Max Ott wrote:
> On 25/02/2010, at 8:16 AM, Jeff Chase wrote:
>
>
>> Trust is anchored
>> in identity providers outside of ORCA, and each actor controls its own
>> policies regarding what powers to give to identities endorsed by those
>> providers.
>>
>
> What is trust really used here? Is it trusting that some 'message' comes from whoever they claim they are? Trust, that the entity I delegated some authority, too, did the right thing?
>
By "trust is anchored in identity providers external to ORCA", I was
just referring to identity providers as external authorities to
authenticate users and other identities, and assert the attributes of
those identities for use by an authorization policy. That statement was
a little bit glib: the local operator for each ORCA server is empowered
to define trust relationships to other actors and IdPs, e.g., what
clearinghouse to advertise your resources to, what identity providers to
accept user sessions from, etc.
Authorization policies can then be formulated using those attributes.
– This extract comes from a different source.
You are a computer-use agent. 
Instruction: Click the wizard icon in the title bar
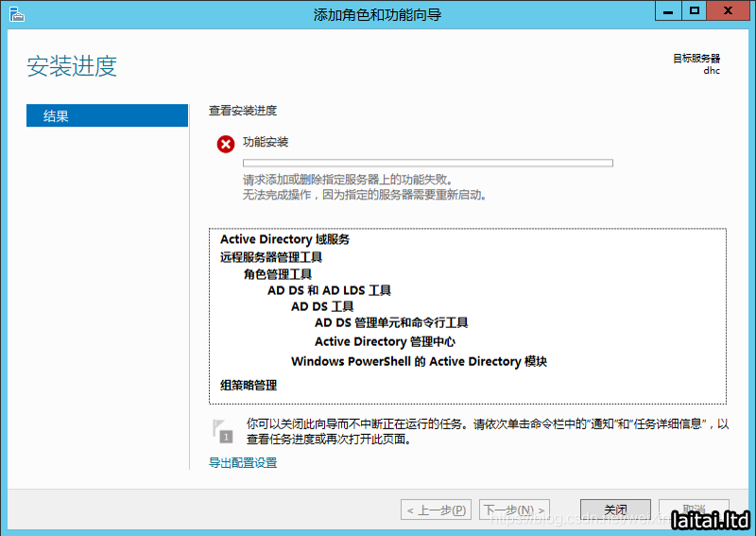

For example "this principal is the PI on project XXX" can be an identity
attribute asserted by an identity provider, and an authorization policy
can use that information. This is basically the nub of Shibboleth.
> In our world, for an entity to act on a request it needs to carry the right authorisation. An authorisation is normally a chain of authorisations which ultimately needs to lead back to the receiver (or the one acting on the request). A request comes from user A which is authorised by PI B which is authorised by organisation C which I have an agreement with. Something, like a Policy Decision Point, then needs to traverse that and ensure that they are not only authentic, but also conform to the associated policies.
>
Right. I think we are all in agreement about that. For GENI, the broad
outlines of authorization policy based on chained delegations goes back
to ideas hammered out by Mike Reiter and Steve Schwab and others back in
the last round of the process, pre-BBN (2005-2006). It is also present
in SHARP (an SOSP 2003 paper) with respect to resource control, and
SHARP is a predecessor of ORCA. SFA suggests one instantiation of
chained delegation mechanisms as a basis for authorization policy. I
think there is still some groping around for consensus on a general set
of mechanisms (and running code) for specifying and processing these
delegations in a way that is fully disentangled from policy. There have
been some discussions about that off on the side, involving Rob Ricci
and Steve Schwab and some Shibboleth folks and Aaron, and that probably
should be summarized on this list.
I would certainly like to hear more about the chaining/delegation
mechanisms in OMF.
> I fully agree with Jeff that in a truly federated world there is no place in the architecture for a central authority. Certain deployments may delegate all decisions to a single entity, but that's a deployment decision and not one dictated by architecture.
>
Thanks. Just for the record, I feel sure that Rob and the SFA designers
would agree with that too, and I didn't intend to suggest otherwise.